Exercise description: Please reproduce exactly the line that carries "Click the single left" and all remaining lines through the last line of the data, and write nothing else.
(Data excerpts)
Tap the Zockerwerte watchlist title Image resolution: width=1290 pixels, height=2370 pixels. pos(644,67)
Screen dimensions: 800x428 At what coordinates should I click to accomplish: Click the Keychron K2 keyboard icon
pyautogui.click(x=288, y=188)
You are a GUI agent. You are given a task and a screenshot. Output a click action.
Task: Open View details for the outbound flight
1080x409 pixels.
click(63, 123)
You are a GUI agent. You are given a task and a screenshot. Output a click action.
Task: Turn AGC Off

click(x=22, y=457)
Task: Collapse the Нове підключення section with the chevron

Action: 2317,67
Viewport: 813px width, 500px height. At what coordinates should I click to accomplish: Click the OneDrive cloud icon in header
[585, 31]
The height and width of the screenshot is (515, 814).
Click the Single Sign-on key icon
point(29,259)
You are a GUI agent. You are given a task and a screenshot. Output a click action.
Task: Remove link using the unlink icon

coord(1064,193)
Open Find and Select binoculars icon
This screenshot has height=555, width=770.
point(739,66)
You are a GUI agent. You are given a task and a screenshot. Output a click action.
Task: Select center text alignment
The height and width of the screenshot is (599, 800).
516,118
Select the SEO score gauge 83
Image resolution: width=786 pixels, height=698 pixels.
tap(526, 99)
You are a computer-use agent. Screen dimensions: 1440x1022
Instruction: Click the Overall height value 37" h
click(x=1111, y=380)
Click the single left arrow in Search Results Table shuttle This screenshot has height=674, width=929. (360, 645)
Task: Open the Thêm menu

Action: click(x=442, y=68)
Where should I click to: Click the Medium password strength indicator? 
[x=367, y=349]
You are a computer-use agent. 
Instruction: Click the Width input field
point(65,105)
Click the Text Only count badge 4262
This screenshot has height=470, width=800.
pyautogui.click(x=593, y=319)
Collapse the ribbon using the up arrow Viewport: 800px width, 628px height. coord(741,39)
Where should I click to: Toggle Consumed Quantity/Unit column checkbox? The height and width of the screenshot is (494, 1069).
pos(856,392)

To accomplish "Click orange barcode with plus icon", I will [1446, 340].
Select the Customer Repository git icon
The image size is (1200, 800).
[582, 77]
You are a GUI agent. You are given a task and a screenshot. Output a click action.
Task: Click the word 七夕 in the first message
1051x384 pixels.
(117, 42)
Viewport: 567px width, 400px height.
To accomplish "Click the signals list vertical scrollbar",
(End Data excerpts)
Your solution:
Click the single left arrow in Search Results Table shuttle This screenshot has height=674, width=929. (360, 645)
Task: Open the Thêm menu

Action: click(x=442, y=68)
Where should I click to: Click the Medium password strength indicator? 
[x=367, y=349]
You are a computer-use agent. 
Instruction: Click the Width input field
point(65,105)
Click the Text Only count badge 4262
This screenshot has height=470, width=800.
pyautogui.click(x=593, y=319)
Collapse the ribbon using the up arrow Viewport: 800px width, 628px height. coord(741,39)
Where should I click to: Toggle Consumed Quantity/Unit column checkbox? The height and width of the screenshot is (494, 1069).
pos(856,392)

To accomplish "Click orange barcode with plus icon", I will [1446, 340].
Select the Customer Repository git icon
The image size is (1200, 800).
[582, 77]
You are a GUI agent. You are given a task and a screenshot. Output a click action.
Task: Click the word 七夕 in the first message
1051x384 pixels.
(117, 42)
Viewport: 567px width, 400px height.
To accomplish "Click the signals list vertical scrollbar",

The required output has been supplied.